:: DATA IN THIS EXERCISE ::
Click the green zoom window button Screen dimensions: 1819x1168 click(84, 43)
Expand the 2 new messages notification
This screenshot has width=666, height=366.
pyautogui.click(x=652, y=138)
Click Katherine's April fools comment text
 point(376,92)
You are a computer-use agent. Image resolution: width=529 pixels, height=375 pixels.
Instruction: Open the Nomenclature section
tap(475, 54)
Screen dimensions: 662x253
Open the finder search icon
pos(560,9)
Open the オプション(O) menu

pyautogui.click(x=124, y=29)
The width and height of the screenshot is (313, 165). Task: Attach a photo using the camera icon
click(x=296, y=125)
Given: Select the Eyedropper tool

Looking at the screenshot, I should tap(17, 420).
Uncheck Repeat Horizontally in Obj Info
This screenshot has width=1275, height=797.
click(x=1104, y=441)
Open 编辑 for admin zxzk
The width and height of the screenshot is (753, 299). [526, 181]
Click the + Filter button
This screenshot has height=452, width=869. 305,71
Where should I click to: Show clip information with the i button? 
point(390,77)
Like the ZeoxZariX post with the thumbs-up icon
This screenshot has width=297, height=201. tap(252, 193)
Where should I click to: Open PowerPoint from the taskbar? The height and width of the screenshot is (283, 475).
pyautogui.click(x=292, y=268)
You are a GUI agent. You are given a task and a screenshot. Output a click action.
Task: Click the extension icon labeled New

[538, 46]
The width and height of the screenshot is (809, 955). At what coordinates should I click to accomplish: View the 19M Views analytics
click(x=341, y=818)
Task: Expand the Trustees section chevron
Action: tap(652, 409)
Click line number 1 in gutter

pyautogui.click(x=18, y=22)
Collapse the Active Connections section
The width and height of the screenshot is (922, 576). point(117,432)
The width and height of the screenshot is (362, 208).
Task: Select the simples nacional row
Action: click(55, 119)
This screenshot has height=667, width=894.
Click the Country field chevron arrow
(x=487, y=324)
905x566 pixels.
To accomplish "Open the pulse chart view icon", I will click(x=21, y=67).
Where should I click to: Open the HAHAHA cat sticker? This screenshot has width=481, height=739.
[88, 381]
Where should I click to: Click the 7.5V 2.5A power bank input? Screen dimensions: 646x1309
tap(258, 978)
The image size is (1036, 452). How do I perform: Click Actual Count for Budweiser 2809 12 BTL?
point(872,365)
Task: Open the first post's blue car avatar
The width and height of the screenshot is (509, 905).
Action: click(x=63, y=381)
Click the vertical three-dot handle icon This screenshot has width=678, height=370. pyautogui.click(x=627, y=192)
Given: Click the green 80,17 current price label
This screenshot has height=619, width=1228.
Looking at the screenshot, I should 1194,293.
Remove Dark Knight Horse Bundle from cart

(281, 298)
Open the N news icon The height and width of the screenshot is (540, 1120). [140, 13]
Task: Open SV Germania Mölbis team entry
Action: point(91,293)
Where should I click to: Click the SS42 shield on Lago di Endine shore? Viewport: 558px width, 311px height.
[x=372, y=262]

:: TASK DIRECTIONS ::
Update the rows above by changing every "Screen dimensions" to "Display size" and leaving everything else as it is.

:: COMPLETED TASK ::
Click the green zoom window button Display size: 1819x1168 click(84, 43)
Expand the 2 new messages notification
This screenshot has width=666, height=366.
pyautogui.click(x=652, y=138)
Click Katherine's April fools comment text
 point(376,92)
You are a computer-use agent. Image resolution: width=529 pixels, height=375 pixels.
Instruction: Open the Nomenclature section
tap(475, 54)
Display size: 662x253
Open the finder search icon
pos(560,9)
Open the オプション(O) menu

pyautogui.click(x=124, y=29)
The width and height of the screenshot is (313, 165). Task: Attach a photo using the camera icon
click(x=296, y=125)
Given: Select the Eyedropper tool

Looking at the screenshot, I should tap(17, 420).
Uncheck Repeat Horizontally in Obj Info
This screenshot has width=1275, height=797.
click(x=1104, y=441)
Open 编辑 for admin zxzk
The width and height of the screenshot is (753, 299). [526, 181]
Click the + Filter button
This screenshot has height=452, width=869. 305,71
Where should I click to: Show clip information with the i button? 
point(390,77)
Like the ZeoxZariX post with the thumbs-up icon
This screenshot has width=297, height=201. tap(252, 193)
Where should I click to: Open PowerPoint from the taskbar? The height and width of the screenshot is (283, 475).
pyautogui.click(x=292, y=268)
You are a GUI agent. You are given a task and a screenshot. Output a click action.
Task: Click the extension icon labeled New

[538, 46]
The width and height of the screenshot is (809, 955). At what coordinates should I click to accomplish: View the 19M Views analytics
click(x=341, y=818)
Task: Expand the Trustees section chevron
Action: tap(652, 409)
Click line number 1 in gutter

pyautogui.click(x=18, y=22)
Collapse the Active Connections section
The width and height of the screenshot is (922, 576). point(117,432)
The width and height of the screenshot is (362, 208).
Task: Select the simples nacional row
Action: click(55, 119)
This screenshot has height=667, width=894.
Click the Country field chevron arrow
(x=487, y=324)
905x566 pixels.
To accomplish "Open the pulse chart view icon", I will click(x=21, y=67).
Where should I click to: Open the HAHAHA cat sticker? This screenshot has width=481, height=739.
[88, 381]
Where should I click to: Click the 7.5V 2.5A power bank input? Display size: 646x1309
tap(258, 978)
The image size is (1036, 452). How do I perform: Click Actual Count for Budweiser 2809 12 BTL?
point(872,365)
Task: Open the first post's blue car avatar
The width and height of the screenshot is (509, 905).
Action: click(x=63, y=381)
Click the vertical three-dot handle icon This screenshot has width=678, height=370. pyautogui.click(x=627, y=192)
Given: Click the green 80,17 current price label
This screenshot has height=619, width=1228.
Looking at the screenshot, I should 1194,293.
Remove Dark Knight Horse Bundle from cart

(281, 298)
Open the N news icon The height and width of the screenshot is (540, 1120). [140, 13]
Task: Open SV Germania Mölbis team entry
Action: point(91,293)
Where should I click to: Click the SS42 shield on Lago di Endine shore? Viewport: 558px width, 311px height.
[x=372, y=262]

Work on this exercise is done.